An analogy from physics may make this clearer: We have such faith in conservation of energy that if we see a situation in which energy does not appear to be conserved, we know that the system in question is not a closed system. Once we go one level up, we find that energy is indeed conserved for the more inclusive system.
In the same way, Judaism posits that justice is a “conserved quantity”, provided we take into account that our world is merely a sub-system of a larger system. Once we see that “bigger picture” we can appreciate that there is redress. This world is not a closed system, but is part of a larger World, where justice is in fact conserved. For such laws to hold, we have to define our world more inclusively, to include Olam Haba (lit. the World to Come).
And what is Olam Haba? R’ Chaim Volozhin (Lithuania, 1749-1821) wrote that Olam Haba is not so much a place of reward and punishment, as a state of being that we create by our concrete actions in this world:
The actions themselves of the person constitute the reward in Olam Haba. After the soul departs from the body it rises to take pleasure and satisfaction with the light, energy, and worlds of Kedusha (Holiness) that have been added and multiplied by his good actions. This is what the Sages meant when they said that “All of Israel have a portion to the World-to-Come [We translate it as in the World-to-Come, but the literal translation is to the World-to-Come] and not in the World-to-Come. The word “in” would imply that Olam Haba is ready and waiting from the time of Creation, as if it where something with a separate existence, and if man warrants he will receive a portion of it for his reward [like a piece of candy waiting in G-d’s pocket to be given to whoever deserves it]. In truth, Olam Haba is [made up of] the actions of the person, which he expanded and added and perfected into a place for himself [to dwell]….and so it is with the punishment of Gehinam, the sin itself is his punishment [it becomes the “space” that he will occupy during the time of his “reward”]. (Nefesh HaChaim 1:12)
The focus of Judaism is on this single life. Only here do we have power over matter and over fate. Only here do we have “power” even over God, because He has withdrawn His power over our wills and left us free to choose. What we do here matters, and has repercussions that we may never know. Olam Haba is the path that we create by our footsteps as we walk through the world.
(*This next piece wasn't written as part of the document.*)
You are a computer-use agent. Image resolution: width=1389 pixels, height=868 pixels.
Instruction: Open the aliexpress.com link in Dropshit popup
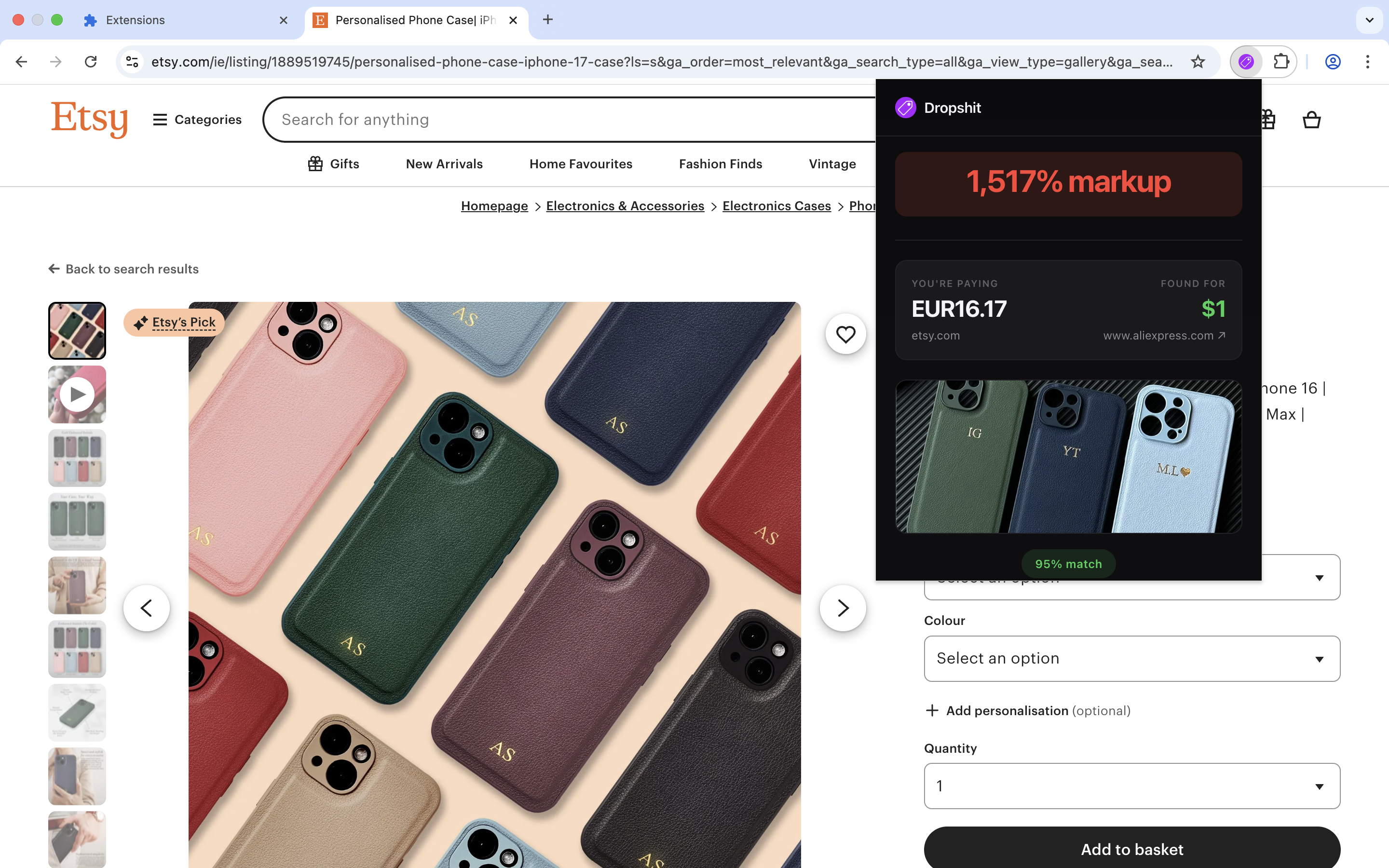click(x=1163, y=336)
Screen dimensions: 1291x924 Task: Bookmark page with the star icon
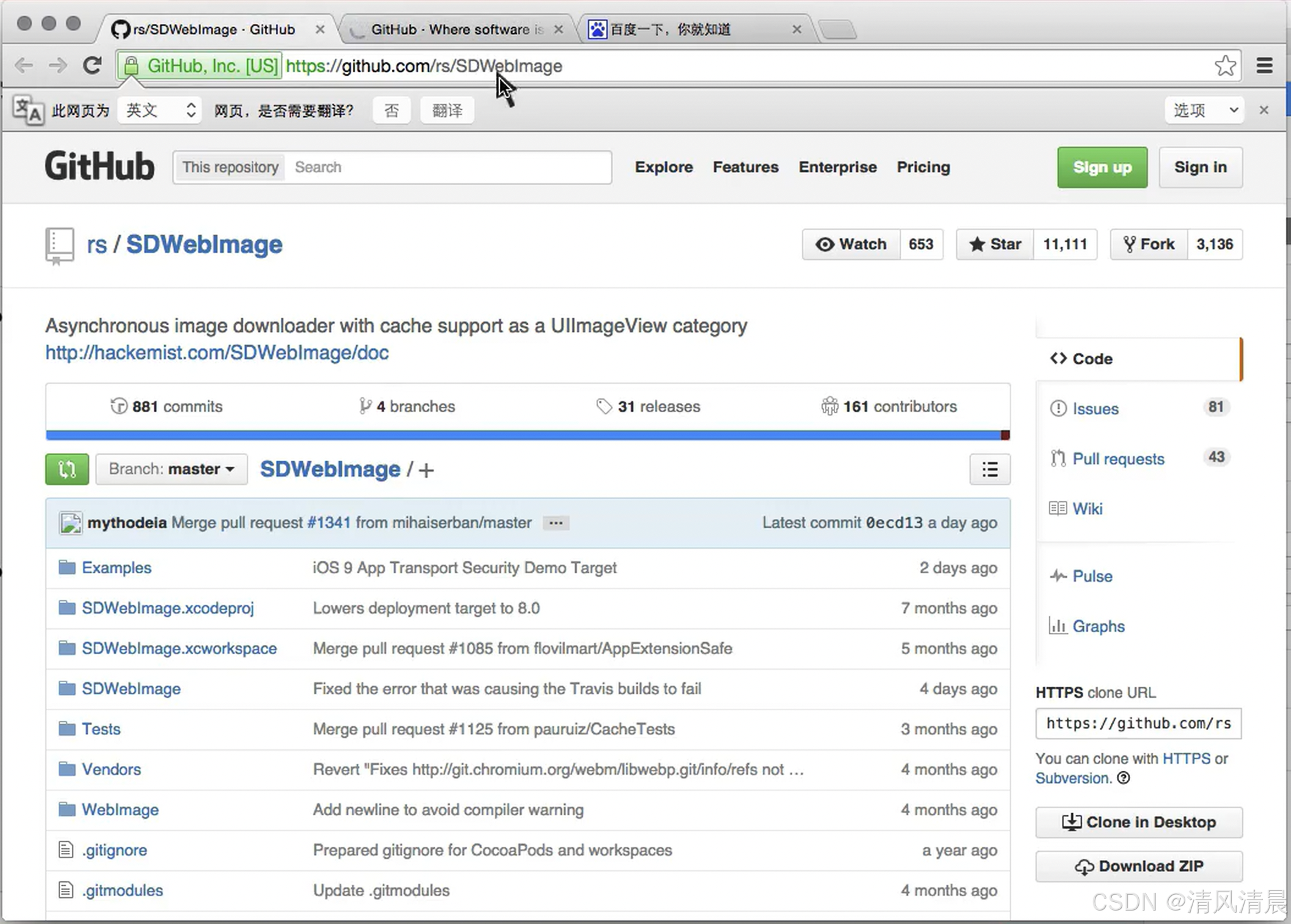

[1] Talmud Bavli, Brachot 5b.
[2] Talmud Bavli, Menachot 29b
[3] Weiss, Asher. From Slavery to Freedom Hashem’s Hidden Kindness. Minchat Asher Publishing (http://www.whiteshul.org/_siteAssets/KI/file/Weiss_Va’era_English.pdf.) Unfortunately, this link no longer works and I have not been able to find a version of this article online. If anyone has access to the original, please let me know, and I will revise the credit here.
[4] Hirsch, Samson Raphael. The Jewish Year, Vol. 1. p. 33.